Present the portion of the material that begins with the line containing "Describe the element at coordinates (86, 557)" and runs through the end of the material, both ends included, as a Markdown table with the columns Row and Line, leaving out blank lines.
----------------------------------------
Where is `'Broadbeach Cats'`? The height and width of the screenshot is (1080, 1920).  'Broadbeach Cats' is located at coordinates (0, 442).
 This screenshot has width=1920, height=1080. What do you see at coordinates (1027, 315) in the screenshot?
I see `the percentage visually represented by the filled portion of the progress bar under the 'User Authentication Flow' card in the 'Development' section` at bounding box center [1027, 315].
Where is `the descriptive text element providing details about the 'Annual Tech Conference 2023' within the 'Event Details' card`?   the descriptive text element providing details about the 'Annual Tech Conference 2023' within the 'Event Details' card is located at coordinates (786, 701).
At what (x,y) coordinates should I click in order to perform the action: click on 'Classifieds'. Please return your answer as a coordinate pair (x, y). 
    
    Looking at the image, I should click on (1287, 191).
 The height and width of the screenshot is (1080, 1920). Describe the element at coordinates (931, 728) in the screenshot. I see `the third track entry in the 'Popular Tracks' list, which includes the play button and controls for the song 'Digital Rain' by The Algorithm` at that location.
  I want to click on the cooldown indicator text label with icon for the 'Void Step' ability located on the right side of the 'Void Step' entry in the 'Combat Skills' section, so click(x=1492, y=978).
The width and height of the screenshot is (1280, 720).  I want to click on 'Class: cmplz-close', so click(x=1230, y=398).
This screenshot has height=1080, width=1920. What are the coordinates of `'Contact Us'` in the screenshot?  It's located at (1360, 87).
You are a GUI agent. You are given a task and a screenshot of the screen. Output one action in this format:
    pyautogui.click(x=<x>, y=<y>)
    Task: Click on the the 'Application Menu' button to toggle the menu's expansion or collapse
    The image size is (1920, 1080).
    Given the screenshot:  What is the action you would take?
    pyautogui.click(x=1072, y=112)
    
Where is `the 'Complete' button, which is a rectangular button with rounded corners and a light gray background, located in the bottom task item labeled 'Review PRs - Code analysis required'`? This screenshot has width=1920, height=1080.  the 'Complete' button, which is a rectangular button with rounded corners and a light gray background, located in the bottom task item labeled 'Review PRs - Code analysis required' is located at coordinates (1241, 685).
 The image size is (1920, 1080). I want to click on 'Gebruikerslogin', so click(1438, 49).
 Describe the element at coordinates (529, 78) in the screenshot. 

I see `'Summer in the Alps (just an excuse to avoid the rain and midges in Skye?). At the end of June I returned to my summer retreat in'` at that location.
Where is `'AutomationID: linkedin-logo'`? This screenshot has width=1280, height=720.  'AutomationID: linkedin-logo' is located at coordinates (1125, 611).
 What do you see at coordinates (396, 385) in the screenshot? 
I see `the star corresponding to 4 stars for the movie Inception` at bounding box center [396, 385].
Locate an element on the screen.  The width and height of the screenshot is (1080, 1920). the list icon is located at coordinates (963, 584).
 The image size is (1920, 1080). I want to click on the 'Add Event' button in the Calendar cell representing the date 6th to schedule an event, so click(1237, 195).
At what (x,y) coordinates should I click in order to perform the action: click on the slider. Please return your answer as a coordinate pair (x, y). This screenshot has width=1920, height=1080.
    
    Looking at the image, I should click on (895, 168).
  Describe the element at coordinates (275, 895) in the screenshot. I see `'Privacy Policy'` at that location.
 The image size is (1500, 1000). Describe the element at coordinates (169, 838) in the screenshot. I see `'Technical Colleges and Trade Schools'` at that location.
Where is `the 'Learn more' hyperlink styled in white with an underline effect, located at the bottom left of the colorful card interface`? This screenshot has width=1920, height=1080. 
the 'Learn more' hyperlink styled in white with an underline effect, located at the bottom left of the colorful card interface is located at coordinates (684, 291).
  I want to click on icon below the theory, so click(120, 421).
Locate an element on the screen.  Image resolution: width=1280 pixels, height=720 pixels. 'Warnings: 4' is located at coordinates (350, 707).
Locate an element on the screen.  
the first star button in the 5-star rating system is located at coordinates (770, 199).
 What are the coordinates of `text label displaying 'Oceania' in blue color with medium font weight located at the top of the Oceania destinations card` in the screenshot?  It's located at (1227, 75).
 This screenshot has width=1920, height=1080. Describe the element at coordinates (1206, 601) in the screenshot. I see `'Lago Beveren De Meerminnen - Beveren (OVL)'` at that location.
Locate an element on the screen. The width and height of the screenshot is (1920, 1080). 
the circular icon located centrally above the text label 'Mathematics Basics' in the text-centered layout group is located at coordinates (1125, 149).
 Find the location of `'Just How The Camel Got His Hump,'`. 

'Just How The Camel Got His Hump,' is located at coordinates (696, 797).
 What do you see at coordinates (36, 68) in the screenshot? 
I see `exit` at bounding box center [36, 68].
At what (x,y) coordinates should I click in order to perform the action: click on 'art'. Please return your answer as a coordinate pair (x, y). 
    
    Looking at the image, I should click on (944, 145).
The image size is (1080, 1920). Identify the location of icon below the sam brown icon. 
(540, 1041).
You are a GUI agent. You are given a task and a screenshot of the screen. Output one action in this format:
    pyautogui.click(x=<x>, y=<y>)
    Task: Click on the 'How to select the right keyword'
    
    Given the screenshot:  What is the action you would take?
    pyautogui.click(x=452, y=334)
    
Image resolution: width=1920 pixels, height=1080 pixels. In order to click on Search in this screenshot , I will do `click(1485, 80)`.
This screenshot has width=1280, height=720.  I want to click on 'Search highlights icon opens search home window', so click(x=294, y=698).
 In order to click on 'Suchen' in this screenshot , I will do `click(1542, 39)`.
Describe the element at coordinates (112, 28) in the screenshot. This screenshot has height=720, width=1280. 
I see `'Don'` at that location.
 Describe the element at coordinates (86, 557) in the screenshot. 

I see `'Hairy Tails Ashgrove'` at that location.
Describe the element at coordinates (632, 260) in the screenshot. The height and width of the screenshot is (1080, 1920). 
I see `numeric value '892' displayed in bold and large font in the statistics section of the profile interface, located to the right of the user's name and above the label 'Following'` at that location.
----------------------------------------
§ COMPLETE ANSWER
| Row | Line |
|---|---|
| 1 |  Describe the element at coordinates (86, 557) in the screenshot.  |
| 2 | I see `'Hairy Tails Ashgrove'` at that location. |
| 3 | Describe the element at coordinates (632, 260) in the screenshot. The height and width of the screenshot is (1080, 1920).  |
| 4 | I see `numeric value '892' displayed in bold and large font in the statistics section of the profile interface, located to the right of the user's name and above the label 'Following'` at that location. |